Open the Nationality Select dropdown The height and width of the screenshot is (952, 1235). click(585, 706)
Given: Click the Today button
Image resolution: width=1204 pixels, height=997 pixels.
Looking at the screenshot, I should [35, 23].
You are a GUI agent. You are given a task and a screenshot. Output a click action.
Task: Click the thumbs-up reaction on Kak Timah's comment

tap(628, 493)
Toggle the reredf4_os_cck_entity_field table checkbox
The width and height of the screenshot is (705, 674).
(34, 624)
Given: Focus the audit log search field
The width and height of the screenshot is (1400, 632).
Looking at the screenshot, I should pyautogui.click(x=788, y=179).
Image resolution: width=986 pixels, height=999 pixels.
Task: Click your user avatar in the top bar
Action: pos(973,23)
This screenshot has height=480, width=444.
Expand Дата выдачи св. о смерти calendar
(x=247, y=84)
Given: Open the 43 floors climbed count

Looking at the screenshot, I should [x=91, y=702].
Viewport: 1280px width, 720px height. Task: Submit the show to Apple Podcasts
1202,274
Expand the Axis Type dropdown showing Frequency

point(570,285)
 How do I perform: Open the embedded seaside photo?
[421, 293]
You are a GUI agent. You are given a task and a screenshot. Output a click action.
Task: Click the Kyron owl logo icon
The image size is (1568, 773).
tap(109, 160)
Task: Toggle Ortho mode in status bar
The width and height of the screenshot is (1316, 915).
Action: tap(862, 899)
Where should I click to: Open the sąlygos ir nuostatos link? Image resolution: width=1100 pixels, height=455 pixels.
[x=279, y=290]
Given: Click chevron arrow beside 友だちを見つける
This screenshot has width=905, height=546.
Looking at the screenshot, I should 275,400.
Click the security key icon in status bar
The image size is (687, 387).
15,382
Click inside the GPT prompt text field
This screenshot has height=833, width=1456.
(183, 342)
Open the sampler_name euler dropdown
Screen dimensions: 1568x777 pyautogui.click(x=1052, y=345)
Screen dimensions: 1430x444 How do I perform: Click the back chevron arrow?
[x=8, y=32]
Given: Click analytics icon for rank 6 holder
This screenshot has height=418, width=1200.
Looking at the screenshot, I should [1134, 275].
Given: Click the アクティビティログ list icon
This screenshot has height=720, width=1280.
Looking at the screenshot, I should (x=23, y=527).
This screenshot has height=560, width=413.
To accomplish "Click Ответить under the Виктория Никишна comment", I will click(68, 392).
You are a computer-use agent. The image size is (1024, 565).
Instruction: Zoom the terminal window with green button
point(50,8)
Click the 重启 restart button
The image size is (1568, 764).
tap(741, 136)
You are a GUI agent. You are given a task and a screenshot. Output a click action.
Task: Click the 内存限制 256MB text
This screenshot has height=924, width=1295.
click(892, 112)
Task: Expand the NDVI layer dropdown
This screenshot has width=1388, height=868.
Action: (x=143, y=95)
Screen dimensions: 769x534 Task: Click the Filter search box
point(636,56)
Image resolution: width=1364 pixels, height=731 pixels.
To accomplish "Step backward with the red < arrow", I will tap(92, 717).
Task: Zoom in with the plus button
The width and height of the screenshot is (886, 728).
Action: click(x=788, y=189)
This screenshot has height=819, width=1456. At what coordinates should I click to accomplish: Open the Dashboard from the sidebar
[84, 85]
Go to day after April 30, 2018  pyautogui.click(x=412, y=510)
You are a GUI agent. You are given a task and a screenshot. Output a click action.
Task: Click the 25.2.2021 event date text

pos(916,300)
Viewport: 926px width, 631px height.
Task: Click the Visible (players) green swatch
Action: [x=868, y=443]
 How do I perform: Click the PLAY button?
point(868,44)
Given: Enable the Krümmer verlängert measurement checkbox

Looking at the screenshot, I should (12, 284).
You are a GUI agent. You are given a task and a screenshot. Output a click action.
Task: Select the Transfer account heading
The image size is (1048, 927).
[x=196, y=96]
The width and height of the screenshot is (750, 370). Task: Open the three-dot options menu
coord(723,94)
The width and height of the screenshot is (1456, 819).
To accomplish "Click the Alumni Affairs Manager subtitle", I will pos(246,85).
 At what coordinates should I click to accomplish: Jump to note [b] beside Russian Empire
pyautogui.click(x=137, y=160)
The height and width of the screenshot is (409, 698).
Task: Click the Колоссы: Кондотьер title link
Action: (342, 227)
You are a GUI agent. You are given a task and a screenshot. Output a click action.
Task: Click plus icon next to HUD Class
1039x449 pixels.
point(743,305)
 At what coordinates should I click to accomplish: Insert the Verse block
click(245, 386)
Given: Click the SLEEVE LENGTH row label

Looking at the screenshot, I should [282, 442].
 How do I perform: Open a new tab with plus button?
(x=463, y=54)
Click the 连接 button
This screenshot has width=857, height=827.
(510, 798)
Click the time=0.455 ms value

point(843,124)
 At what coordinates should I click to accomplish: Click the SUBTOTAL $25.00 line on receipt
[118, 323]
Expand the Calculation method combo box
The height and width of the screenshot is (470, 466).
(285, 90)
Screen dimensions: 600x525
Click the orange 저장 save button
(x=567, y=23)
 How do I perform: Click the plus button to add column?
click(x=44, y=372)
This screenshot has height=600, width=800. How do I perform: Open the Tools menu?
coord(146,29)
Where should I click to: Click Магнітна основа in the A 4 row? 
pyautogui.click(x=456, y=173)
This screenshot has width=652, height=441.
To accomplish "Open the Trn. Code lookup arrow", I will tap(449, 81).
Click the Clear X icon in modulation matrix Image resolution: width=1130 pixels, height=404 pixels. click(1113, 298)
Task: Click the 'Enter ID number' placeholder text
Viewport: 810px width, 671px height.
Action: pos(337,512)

- - - -

# Stated goal:
Give the stretch from the line containing "Click the Clear" through the end of the rows as a Markdown table with the columns Number and Text. Skip any blank lines.

# Result of this task:
| Number | Text |
|---|---|
| 1 | Click the Clear X icon in modulation matrix Image resolution: width=1130 pixels, height=404 pixels. click(1113, 298) |
| 2 | Task: Click the 'Enter ID number' placeholder text |
| 3 | Viewport: 810px width, 671px height. |
| 4 | Action: pos(337,512) |